Deep Hashing methods are most commonly used to implement content based image retrieval. If you do not know about image retrieval check out this paper.
Out of all the Deep Hashing methods we shall implement the Hashnet and Deep Cauchy Hashing for content based image retrieval.
Install the following with Python3 already installed:
- Pytorch (https://pytorch.org/)
- Numpy (https://numpy.org/)
- Pandas (https://pypi.org/project/pandas/)
- Pillow (PIL) (https://pypi.org/project/Pillow/)
- CUDA 11 (https://developer.nvidia.com/cuda-downloads) also make sure that you have GPU available on your system.
Other python libraries used are:
- Scikit-Learn
- Scikit-Image
- Matplotlib
The data used in the notebook can be found here.

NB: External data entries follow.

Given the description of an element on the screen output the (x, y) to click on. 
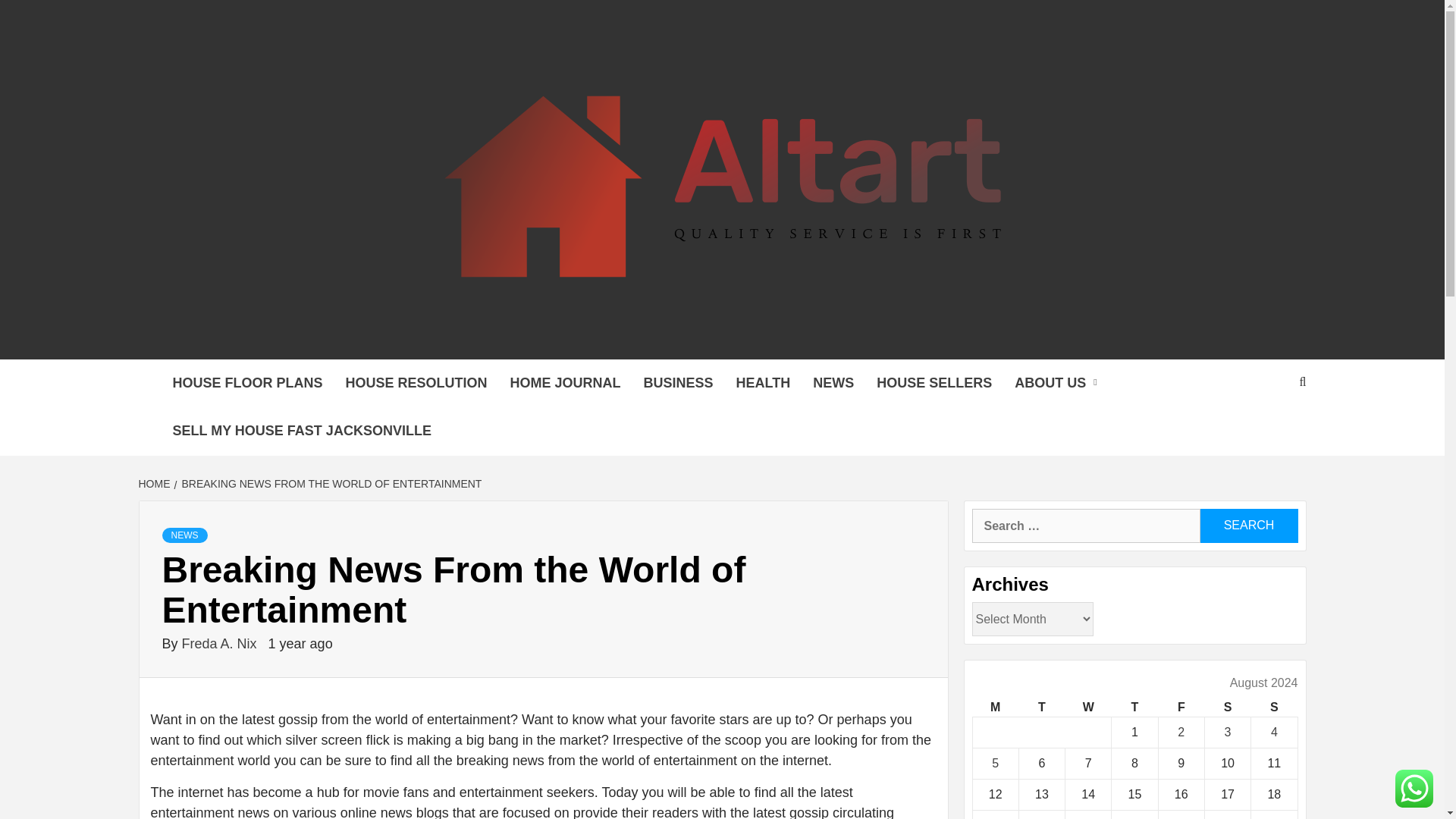
HOUSE FLOOR PLANS (246, 383)
Thursday (1134, 707)
ALTART (288, 340)
Saturday (1227, 707)
ABOUT US (1059, 383)
3 (1227, 731)
HOME JOURNAL (565, 383)
5 (994, 762)
Wednesday (1088, 707)
BREAKING NEWS FROM THE WORLD OF ENTERTAINMENT (330, 483)
HEALTH (763, 383)
NEWS (833, 383)
BUSINESS (678, 383)
4 (1274, 731)
NEWS (184, 534)
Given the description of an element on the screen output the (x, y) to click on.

Although there are many models available, we shall be using RESNET50. We will have broadly three types of layers namely
Convolution layers Fully connected layers Hashing layer Instead of training the whole network at once we can use transfered learing and train few of the last layers. To further speed up training we can extract the intermediate feaures so that we do not have to pass the images everytime through the whole network. Instead we can just train on the extracted features.